- **Exercise input**
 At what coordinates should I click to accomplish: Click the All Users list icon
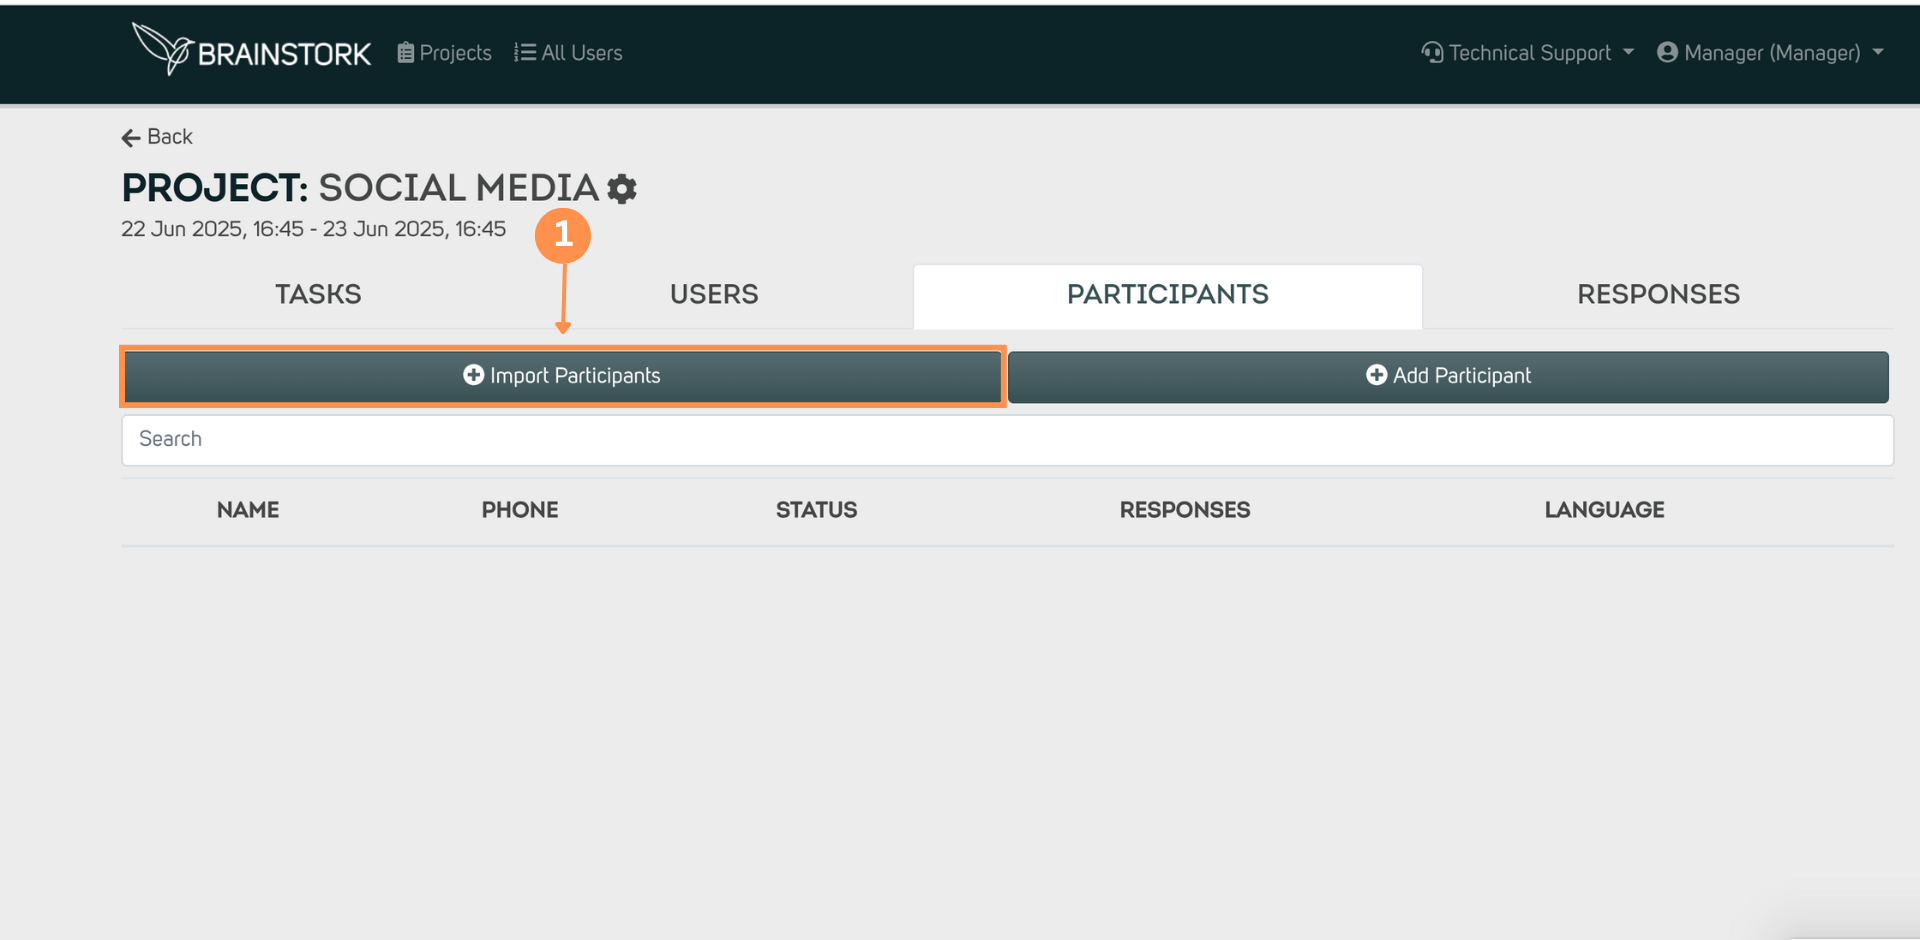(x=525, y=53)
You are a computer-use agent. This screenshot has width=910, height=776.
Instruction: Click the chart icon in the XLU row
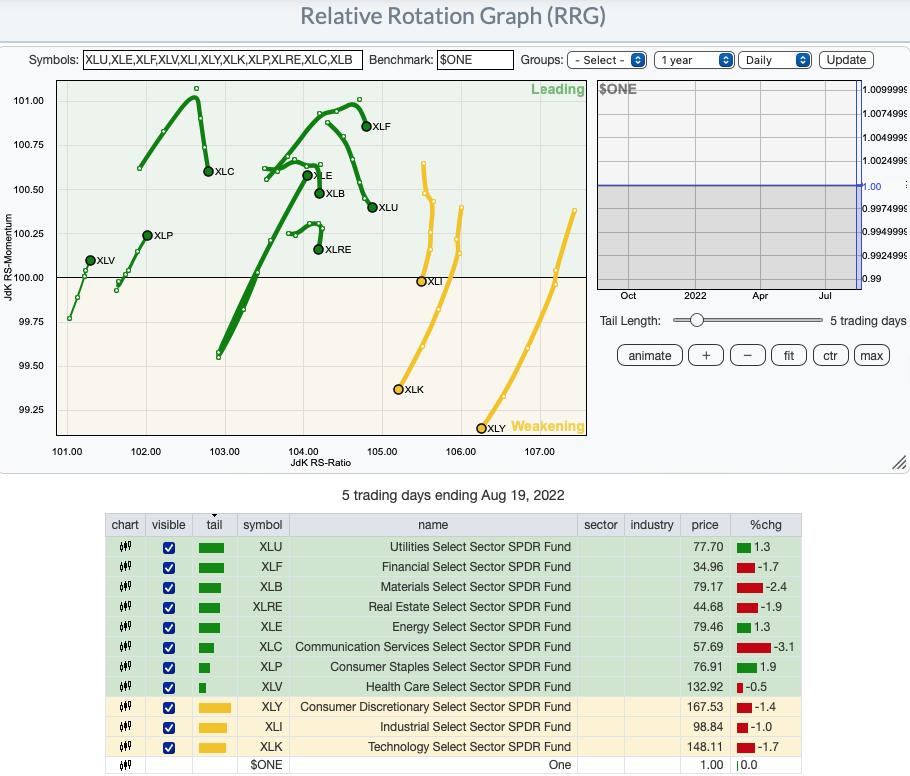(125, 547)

- **The problem**
Copy out the lines above unchanged. Skip the images.

- **Completed exercise**
 At what coordinates should I click to accomplish: Click the All Users list icon
(x=525, y=53)
You are a computer-use agent. This screenshot has width=910, height=776.
Instruction: Click the chart icon in the XLU row
(125, 547)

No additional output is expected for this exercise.